Data extracted from a collection >>

= Beginning of Section =

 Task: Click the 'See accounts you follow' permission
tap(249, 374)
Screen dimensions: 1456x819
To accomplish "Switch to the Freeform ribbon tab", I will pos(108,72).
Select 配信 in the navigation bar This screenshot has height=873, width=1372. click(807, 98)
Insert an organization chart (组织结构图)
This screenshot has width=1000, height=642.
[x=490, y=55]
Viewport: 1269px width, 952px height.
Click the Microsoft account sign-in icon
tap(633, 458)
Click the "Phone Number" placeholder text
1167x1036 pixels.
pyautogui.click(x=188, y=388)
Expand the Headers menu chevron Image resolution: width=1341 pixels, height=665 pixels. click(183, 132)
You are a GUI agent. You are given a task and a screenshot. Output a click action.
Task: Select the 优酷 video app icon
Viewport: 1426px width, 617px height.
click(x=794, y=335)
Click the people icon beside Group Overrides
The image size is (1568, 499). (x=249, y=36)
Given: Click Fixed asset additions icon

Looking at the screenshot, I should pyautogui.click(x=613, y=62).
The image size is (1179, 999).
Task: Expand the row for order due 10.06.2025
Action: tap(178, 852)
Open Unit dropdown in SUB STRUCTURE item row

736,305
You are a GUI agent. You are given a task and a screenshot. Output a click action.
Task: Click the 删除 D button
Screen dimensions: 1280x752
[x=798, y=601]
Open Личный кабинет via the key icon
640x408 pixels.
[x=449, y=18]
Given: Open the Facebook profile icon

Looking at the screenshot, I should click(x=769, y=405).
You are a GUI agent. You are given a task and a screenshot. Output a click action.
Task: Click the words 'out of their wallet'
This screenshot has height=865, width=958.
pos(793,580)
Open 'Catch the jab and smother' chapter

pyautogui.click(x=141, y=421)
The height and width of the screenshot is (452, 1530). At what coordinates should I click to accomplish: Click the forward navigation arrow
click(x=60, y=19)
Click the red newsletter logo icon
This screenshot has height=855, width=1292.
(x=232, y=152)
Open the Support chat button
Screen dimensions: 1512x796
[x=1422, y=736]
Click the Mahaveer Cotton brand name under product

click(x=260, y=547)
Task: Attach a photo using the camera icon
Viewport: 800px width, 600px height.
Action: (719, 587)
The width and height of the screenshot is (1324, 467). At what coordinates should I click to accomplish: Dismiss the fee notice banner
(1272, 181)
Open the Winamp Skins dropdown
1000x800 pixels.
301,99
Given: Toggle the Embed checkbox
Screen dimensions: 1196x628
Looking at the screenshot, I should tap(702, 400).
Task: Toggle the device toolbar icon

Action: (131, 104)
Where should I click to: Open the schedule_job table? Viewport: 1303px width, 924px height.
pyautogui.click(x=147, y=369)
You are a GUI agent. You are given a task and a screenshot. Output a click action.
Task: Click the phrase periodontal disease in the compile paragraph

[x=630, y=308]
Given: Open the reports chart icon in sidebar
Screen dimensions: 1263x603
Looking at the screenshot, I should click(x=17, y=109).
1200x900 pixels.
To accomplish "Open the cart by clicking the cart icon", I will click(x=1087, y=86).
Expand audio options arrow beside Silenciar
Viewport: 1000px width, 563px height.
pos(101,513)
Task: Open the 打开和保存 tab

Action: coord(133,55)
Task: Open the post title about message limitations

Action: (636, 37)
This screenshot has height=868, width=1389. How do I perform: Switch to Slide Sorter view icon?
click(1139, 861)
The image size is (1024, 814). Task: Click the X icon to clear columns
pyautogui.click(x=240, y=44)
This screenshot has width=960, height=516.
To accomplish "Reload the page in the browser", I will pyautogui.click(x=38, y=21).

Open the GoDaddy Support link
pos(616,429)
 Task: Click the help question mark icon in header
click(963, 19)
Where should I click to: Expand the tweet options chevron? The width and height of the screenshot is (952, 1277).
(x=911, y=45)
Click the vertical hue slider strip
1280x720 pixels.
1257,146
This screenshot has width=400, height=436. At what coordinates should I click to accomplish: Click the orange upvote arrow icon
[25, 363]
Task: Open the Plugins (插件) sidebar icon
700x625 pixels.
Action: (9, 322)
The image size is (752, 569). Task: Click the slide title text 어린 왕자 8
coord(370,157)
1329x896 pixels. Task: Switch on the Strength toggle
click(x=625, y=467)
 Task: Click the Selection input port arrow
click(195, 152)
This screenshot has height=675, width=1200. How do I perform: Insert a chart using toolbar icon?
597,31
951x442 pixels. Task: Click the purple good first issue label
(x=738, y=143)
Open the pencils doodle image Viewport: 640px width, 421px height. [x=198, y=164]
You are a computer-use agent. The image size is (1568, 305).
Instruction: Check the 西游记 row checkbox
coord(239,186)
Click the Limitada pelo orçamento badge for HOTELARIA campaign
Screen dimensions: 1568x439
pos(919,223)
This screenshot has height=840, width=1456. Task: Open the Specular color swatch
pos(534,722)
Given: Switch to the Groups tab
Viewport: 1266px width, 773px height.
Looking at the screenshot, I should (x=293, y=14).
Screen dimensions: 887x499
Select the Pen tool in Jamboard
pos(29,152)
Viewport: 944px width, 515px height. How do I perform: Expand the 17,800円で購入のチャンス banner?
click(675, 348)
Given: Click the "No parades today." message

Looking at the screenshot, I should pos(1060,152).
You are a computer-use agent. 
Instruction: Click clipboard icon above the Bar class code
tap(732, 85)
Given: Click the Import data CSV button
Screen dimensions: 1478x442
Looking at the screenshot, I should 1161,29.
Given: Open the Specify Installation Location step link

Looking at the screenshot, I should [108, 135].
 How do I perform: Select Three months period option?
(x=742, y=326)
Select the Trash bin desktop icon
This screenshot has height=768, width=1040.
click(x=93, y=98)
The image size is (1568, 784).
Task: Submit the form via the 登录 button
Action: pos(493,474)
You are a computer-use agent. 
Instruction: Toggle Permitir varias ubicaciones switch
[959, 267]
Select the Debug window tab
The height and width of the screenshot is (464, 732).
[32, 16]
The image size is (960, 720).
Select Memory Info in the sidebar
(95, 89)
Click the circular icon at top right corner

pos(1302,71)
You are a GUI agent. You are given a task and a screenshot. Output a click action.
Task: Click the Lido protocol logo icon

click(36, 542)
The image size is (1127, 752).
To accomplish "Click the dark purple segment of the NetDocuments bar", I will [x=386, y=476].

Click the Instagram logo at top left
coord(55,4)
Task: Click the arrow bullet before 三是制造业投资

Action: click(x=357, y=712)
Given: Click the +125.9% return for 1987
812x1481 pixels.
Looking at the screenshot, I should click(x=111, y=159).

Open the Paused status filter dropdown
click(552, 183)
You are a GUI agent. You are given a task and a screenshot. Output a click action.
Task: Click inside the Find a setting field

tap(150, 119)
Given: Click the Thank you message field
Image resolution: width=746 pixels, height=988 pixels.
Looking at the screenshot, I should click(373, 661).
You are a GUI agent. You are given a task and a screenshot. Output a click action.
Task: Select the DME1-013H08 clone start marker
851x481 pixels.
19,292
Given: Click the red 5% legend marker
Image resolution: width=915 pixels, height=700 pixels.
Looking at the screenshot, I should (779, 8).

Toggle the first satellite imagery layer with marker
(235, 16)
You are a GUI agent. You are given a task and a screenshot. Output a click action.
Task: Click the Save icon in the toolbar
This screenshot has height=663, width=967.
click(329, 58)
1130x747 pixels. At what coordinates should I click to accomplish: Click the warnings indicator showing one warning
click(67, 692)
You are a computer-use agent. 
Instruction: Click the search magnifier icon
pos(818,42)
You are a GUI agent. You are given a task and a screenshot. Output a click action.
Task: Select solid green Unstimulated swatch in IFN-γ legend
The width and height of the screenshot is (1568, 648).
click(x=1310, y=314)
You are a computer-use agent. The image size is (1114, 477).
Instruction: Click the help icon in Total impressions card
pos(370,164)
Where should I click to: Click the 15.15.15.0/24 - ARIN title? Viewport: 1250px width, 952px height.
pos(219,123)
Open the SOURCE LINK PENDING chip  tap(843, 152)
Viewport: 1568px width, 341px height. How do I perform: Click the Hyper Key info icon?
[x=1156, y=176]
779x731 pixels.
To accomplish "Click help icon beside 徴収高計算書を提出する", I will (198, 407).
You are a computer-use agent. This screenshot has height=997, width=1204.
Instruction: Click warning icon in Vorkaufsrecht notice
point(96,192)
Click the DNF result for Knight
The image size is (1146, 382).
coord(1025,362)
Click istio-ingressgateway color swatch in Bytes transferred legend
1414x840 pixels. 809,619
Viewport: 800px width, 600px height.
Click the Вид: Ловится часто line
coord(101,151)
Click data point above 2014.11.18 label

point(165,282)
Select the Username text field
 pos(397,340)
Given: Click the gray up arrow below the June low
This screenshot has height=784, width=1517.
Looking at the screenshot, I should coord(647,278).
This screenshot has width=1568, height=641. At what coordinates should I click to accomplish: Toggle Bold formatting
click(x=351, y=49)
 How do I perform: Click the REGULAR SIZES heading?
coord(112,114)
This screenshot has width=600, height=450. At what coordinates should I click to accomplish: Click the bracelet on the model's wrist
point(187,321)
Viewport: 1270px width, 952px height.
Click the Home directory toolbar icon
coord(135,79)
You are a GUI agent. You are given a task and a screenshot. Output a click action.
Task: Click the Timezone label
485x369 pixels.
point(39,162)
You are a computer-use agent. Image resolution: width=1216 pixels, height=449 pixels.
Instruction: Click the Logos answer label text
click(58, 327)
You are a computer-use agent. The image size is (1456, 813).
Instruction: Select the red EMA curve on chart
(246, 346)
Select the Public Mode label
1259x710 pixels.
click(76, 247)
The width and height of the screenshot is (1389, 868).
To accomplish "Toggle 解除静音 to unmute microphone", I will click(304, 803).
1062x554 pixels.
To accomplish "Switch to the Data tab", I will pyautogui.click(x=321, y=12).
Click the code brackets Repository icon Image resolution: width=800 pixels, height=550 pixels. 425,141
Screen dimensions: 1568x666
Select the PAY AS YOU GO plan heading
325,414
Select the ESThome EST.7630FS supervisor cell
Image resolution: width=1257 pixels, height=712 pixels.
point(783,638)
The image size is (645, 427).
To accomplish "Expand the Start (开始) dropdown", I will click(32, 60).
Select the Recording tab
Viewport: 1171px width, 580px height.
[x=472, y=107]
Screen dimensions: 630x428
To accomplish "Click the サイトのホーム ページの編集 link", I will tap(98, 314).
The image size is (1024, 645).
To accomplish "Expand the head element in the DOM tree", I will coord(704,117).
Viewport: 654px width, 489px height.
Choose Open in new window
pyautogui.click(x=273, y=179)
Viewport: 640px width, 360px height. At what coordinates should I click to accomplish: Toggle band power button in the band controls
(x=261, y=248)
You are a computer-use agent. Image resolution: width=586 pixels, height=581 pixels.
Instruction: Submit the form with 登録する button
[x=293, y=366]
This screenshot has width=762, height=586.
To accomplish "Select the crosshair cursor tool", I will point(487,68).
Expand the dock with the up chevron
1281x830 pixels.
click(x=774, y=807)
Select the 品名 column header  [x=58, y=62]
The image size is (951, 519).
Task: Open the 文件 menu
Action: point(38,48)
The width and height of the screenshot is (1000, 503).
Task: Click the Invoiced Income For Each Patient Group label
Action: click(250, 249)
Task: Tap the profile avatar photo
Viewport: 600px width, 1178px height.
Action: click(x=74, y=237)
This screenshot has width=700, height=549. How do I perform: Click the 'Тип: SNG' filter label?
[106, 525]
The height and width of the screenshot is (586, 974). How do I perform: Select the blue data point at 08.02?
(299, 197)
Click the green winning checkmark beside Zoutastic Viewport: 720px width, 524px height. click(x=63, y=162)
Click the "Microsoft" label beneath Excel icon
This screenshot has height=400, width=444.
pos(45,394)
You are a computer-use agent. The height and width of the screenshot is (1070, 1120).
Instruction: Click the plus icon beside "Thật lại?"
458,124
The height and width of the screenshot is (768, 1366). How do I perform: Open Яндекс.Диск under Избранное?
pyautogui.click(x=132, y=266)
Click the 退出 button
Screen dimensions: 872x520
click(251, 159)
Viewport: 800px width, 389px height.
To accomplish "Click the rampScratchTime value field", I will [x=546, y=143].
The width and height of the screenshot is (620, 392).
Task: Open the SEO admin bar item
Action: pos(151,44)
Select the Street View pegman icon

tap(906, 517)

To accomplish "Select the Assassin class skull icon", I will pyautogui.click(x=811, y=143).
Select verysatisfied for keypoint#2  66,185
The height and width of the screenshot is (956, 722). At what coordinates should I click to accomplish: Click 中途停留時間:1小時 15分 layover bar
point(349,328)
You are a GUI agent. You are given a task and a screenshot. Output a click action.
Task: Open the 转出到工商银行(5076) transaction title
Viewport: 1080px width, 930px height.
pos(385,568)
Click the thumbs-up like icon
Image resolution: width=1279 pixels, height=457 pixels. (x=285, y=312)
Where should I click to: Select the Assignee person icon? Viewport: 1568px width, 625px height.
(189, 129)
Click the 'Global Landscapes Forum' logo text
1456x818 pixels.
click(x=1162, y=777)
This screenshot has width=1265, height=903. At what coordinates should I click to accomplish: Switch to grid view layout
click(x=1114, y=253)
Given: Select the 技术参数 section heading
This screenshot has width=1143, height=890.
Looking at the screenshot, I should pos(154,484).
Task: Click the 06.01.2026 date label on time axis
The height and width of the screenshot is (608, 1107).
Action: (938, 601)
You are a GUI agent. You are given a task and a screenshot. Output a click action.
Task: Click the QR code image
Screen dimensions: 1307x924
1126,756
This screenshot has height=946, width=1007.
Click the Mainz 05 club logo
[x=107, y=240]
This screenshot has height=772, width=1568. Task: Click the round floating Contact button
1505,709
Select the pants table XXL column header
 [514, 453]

= End of Section =

YOUR TASK >> Each line above from the one with "The height and width of the screenshot is (956, 722)." up to and including the one with "Given: Select the 技术参数 section heading" must be set down exactly, and no line outside that span may appear.

ANSWER SPACE >>
The height and width of the screenshot is (956, 722). At what coordinates should I click to accomplish: Click 中途停留時間:1小時 15分 layover bar
point(349,328)
You are a GUI agent. You are given a task and a screenshot. Output a click action.
Task: Open the 转出到工商银行(5076) transaction title
Viewport: 1080px width, 930px height.
pos(385,568)
Click the thumbs-up like icon
Image resolution: width=1279 pixels, height=457 pixels. (x=285, y=312)
Where should I click to: Select the Assignee person icon? Viewport: 1568px width, 625px height.
(189, 129)
Click the 'Global Landscapes Forum' logo text
1456x818 pixels.
click(x=1162, y=777)
This screenshot has width=1265, height=903. At what coordinates should I click to accomplish: Switch to grid view layout
click(x=1114, y=253)
Given: Select the 技术参数 section heading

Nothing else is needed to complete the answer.